Puis un beau jour, la faculté d’art s’étant installé non loin, les étudiants et des artistes ont commencé à investir les lieux, squattant les bâtiments abandonnés et retapant tout ça. Uzupis est rapidement devenu la zone la plus en vogue de la ville, attirant des artistes de partout, puis des gens un peu plus riches. Aujourd’hui, c’est absolument hors de prix ; un exemple parfait de gentrification.
Mais c’est pas ça le plus important.
Un beau jour, deux habitants étaient en train de boire une bière dans un bar du quartier quand ils ont eu l’idée d’en faire une république. L’un des deux s’est autoproclamé président, l’autre a pris le poste de Ministre des Affaires étrangères (la première affaire était d’annoncer la nouvelle aux habitants de Vilnius).
Le Parlement est dans un bar (c’est un Barlement, donc) et on peut y trouver les différents ministres (dont le ministre de la Paix, le pays étant pacifique : il y a d’abord eu une armée, mais ses 12 soldats ont décidé que c’était pas spécialement une bonne idée).
La constitution de la République (rédigée en 3 heures) est affichée en plusieurs langues sur un mur, dont le français (mais pas le breton, donc si y’a des motivés pour traduire… Ils acceptent toutes les langues, faut juste trouver les 200 euros nécessaires pour fabriquer la plaque).
Au centre du quartier trône son « ange gardien », statue dont l’érection a été financée par les habitants.
Cette république n’étant pas très sérieuse, sa fête nationale est le 1er avril. C’est le seul jour où un poste frontière est installé et où il est possible d’avoir un tampon sur son passeport.
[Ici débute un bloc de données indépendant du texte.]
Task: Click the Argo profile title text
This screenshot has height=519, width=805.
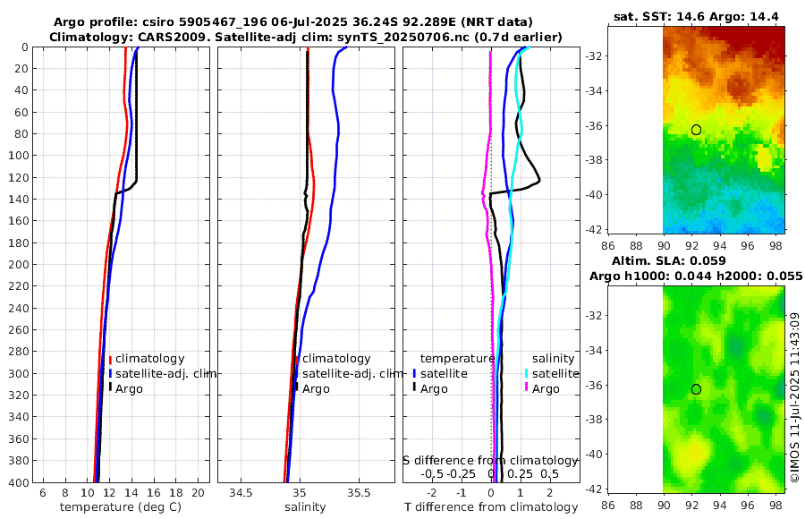Action: coord(293,22)
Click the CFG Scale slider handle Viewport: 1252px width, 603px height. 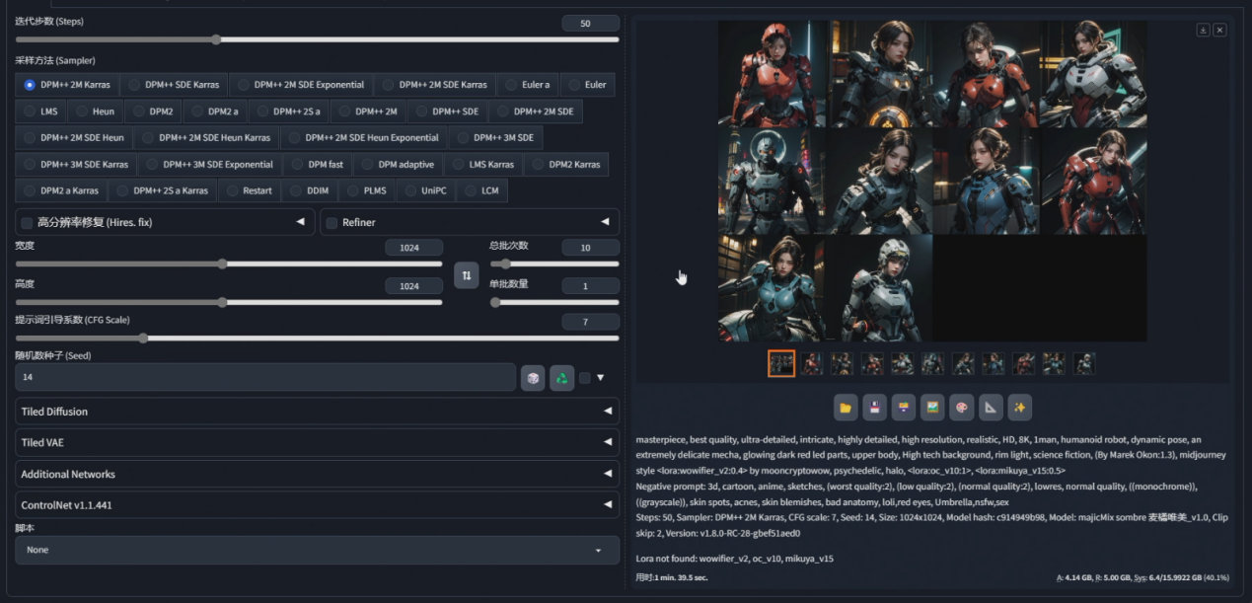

À cette occasion, la fontaine sur la place principale est alimentée en bière.
Mais Uzupis sait parfois faire autre chose que la fête. Ainsi, pour protester contre l’occupation chinoise du Tibet, ils ont rebaptisé (avec l’accord de la municipalité de Vilnius) une place du quartier « Place des Tibétains ». Ça n’a pas vraiment plu à la Chine, qui a décidé de geler toutes ses importations en provenance de Lituanie, qui se résumaient à des groseilles surgelées.
Autre anecdote : l’un des habitants d’Uzupis n’est autre que l’ancien maire de la ville, qui a mis en place un système de location de vélos. Au début, beaucoup de conducteurs garaient leur voiture sur les pistes cyclables. Le maire a donc décidé de louer un tank pour envoyer un message…
Anne Hidalgo, si tu nous lis, on a le même problème à Paris.